Reflections on My Time at Hebrew University
By Wilmer F. Pulido, Ottawa.
I’m deeply grateful for having been selected to study at Hebrew University (Rothberg International School) in Jerusalem in summer 2013 after receiving the Hebrew University Academic Exchange Scholarship.
My lifelong interest in the international arena stems from my personal and professional experiences, which touch on values, ethical behaviour and pure deeds and my belief that “the world is but one country and mankind its citizens” (the Bahá’í Faith).
My desire to become a source of knowledge and encouragement is part of my longstanding interest in and commitment to international development and teaching. Starting in my childhood, I was exposed to my parents’ work in international peacekeeping and development, and as primary, high school and university teachers.
As a result, I was drawn to the international development and teaching field and developed a desire to help advance the global system of relationships based on the principles of equity and justice. Israel stands out as an example to the commitment for peace (hosting four major world religions: Judaism, Christianity, Muslim and Bahá’í), justice and progress.

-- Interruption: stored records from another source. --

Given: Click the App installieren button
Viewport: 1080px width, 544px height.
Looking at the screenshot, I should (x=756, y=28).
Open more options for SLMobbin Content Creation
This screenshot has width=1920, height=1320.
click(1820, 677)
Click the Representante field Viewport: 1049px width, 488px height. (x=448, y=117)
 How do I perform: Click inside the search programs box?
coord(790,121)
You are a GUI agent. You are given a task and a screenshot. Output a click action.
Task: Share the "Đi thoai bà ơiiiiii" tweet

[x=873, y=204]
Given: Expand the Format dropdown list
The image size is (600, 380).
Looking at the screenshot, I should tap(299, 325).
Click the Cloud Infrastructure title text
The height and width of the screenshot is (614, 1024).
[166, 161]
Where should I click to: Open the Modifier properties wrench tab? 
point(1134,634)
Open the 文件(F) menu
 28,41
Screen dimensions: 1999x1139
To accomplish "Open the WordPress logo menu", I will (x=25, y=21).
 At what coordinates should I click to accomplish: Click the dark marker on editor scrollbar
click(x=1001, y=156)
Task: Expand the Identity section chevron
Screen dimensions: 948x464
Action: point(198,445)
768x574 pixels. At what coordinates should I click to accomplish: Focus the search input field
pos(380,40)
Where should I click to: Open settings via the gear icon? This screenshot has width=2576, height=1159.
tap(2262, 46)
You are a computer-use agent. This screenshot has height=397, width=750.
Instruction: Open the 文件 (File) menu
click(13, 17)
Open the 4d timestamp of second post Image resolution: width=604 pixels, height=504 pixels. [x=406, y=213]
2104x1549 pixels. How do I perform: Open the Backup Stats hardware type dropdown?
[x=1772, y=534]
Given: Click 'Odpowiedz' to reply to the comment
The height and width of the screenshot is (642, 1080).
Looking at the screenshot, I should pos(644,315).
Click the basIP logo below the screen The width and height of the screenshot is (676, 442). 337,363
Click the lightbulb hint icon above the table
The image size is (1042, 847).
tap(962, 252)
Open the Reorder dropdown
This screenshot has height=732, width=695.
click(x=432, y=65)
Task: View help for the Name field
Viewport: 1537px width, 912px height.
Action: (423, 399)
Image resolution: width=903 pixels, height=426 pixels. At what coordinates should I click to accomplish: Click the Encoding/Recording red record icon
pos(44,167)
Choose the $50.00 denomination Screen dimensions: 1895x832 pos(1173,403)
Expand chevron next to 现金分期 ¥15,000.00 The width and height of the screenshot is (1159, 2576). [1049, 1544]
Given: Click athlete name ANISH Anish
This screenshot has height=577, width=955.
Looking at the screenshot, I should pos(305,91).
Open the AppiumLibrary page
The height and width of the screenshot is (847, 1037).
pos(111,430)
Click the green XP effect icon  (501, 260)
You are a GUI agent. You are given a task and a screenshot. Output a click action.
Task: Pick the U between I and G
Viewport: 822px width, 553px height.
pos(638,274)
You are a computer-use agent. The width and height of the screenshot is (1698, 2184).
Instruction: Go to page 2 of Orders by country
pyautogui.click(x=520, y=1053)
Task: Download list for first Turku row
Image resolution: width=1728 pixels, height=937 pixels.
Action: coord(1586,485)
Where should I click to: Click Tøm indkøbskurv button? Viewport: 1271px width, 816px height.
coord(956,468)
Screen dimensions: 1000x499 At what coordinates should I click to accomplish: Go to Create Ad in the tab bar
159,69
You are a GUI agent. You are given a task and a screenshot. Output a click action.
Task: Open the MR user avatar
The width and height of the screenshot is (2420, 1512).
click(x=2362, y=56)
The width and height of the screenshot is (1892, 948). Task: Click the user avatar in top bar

This led me to learn from top educators at Hebrew University as part of my professional and academic career. While there, I took two courses: Coexistence in the Middle East, taught by Professor Dr. Menahem Merhavy, and Militant Radical Movements in Contemporary Islam taught by Professor Dr. Daniel Lav.
These courses were designed with great professionalism and care. Every aspect was well planned and the professors proved excellent educators and facilitators, providing a high standard of learning, integrating academic and spiritual elements and raising me up to contribute to the progress of our society.
The course, Coexistence in the Middle East, was intimately linked to the life of Jerusalem and Israel by visiting and meeting key people who collaborate with important institutions of Israel. My major research paper was about how the present and future generations in the Middle East will behave and act toward each other and Israel. i.e., the content of school textbooks throughout the Middle East. Special focus was given towards how Arab children and youth behave towards the Jewish community and how this interaction permeates their future success as a member of a family and society.
For my second course, Militant Radical Movements in Contemporary Islam, my major research paper focused on the development and growth of Islam in Latin America.
To further my understanding of the changing patterns of societal integration in Israel, I analyzed the complex interplay of social structures, culture and individuals’ attitudes and behaviours across time and place. My approach was to look at the interaction of changing dynamics of individual lives against a backdrop of political and social integration.
My studies in Jerusalem provided me with an example of a society that recognizes the oneness and wholeness of human relationships because the world requires bold, practical and actionable strategies that go beyond inspiring visions of the future.
Wilmer is a high school/university administrator, instructor and lecturer in international education, gender equality, climate change and humanitarian assistance. In 2021, he will earn a Doctorate degree in Social Sciences from Royal Roads University.